De multiples accords sont ratifiés au Bénin pour l’intégration sous-régionale et internationale. Des traités auxquels le pays adhère pour affirmer sa détermination de participer au bien-être des peuples. Mais il se trouve que ces accords paraissent par moment comme des cordes au cou des gouvernants.
Au Bénin comme ailleurs les dirigeants se retrouvent entre le marteau et l’enclume. Des situations où l’obligation du respect des accords ratifiés se présentent à eux dans un fleuve d’embarras, les mettent devant le fait accompli et même parfois dans une bouée d’inaccomplissement des promesses endossées à l’international. En un mot, le dilemme reste le respect de ces accords et la défense des initiatives propres aux gouvernements. Le cas bien illustratif est celui de la charte africaine des droits de l’homme ratifiée par le Bénin. Le Bénin ayant adhéré au protocole de création de la cour africaine des droits de l’homme et des peuples est interpellé par cette dernière dans des affaires l’opposant à ses propres citoyens qui l’accusent de violation des droits individuels.
Pour la deuxième fois depuis 2019, Sébastien Ajavon, homme d’affaires et opposant béninois a saisi la cour. La première fois pour un recours contre sa condamnation à 20 ans d’emprisonnement rendue par la CRIET (cour de répression des infractions économiques et de terrorisme) et la deuxième fois pour la violation de ses droits de participer aux processus électoraux. En 2019, l’État béninois avait perdu le procès. Les ordonnances de la cour africaine des droits de l’homme et des peuples faisant injonction à Cotonou d’annuler des décisions notamment dans l’affaire dite ‘’des 18kg de cocaïne pure’’ n’ont pas eu de suite. La dernière en date intimant au Bénin l’ordre de surseoir l’élection communale de mai 2020 est aussi loin d’avoir un écho favorable.
Dans cette deuxième saisine de Sébastien Ajavon, Cotonou juge la cour africaine incompétente et rejette les allégations du requérant, la conséquence est la poursuite du processus électoral en cours. Il se pose alors la sempiternelle question de la souveraineté qui s’oppose bien souvent aux exigences des instruments juridiques internationaux. La question étant de mesurer l’impact d’une élection suspendue de point de vue politique interne, de point de vue vitalité institutionnelle, cohésion sociale à l’interne. Autant d’éléments dont le gouvernement est garant et sur lesquels les conséquences ne semblent pas être une préoccupation pour la CADHP.
Le gouvernement béninois sous le poids constitutionnel
Une élection sur un territoire est du ressort de l’État.
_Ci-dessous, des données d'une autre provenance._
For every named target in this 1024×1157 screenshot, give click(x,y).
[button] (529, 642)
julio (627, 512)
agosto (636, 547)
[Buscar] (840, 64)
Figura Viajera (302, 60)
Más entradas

Un scrutin donc relève des prérogatives et de la souveraineté d’un peuple. Comment alors accepter suspendre un processus électoral de proximité qui va désigner 1815 élus communaux, processus qui va déboucher sur la désignation de 77 maires devant conduire les destinées de leurs différentes localités ? Serait-il responsable de la part d’un État de suspendre une élection après avoir dépensé tant de moyens pour son organisation, et déployé tant de logistiques ? Cette élection est une obligation constitutionnelle par ailleurs. Le corps électoral convoqué depuis le 22 janvier conformément à la constitution. Le ministre Alain Orounla, porte-parole du gouvernement en réaction sur RFI s’est indigné contre l’ordonnance de la CADHP en expliquant qu’il
n’appartient pas à une juridiction de s’immiscer dans le processus électoral d’un pays souverain du respect de sa constitution qui l’oblige à organiser des élections à bonne date
Une première réaction du gouvernement qui en dit long sans être la position définitive de ce dernier. Il faudra attendre mercredi 22 avril 2020 à l’issue du conseil des ministres pour voir ce que sera la réaction du gouvernement dans ce conflit qui l’oppose à Ajavon et qui se joue à Arusha en Tanzanie. Mais il est certain que l’État a le devoir de protéger les intérêts de ses citoyens. Ces milliers de citoyens engagés dans la compétition électorale et ayant dépensé énergie et ressources ont besoin de voir l’aboutissement de ce processus. Enième cas où, au Bénin comme ailleurs les traités et leur respect se heurtent aux devoirs internes de la marche d’une nation. Un cas d’école loin d’être anodin. Patrice Talon lui-même dans une autre vie, avait traité son propre pays d’«Etat voyou » pour les mêmes faits. Comme l’histoire peut heurter la ronde du temps.